● **THE PROBLEM**
Can you pull out every line of the items below and reproduce each one word for word?

__________________________________________________

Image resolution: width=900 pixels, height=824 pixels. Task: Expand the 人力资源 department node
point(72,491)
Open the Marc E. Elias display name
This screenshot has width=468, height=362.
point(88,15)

__________________________________________________

● **REPLY**
Image resolution: width=900 pixels, height=824 pixels. Task: Expand the 人力资源 department node
point(72,491)
Open the Marc E. Elias display name
This screenshot has width=468, height=362.
point(88,15)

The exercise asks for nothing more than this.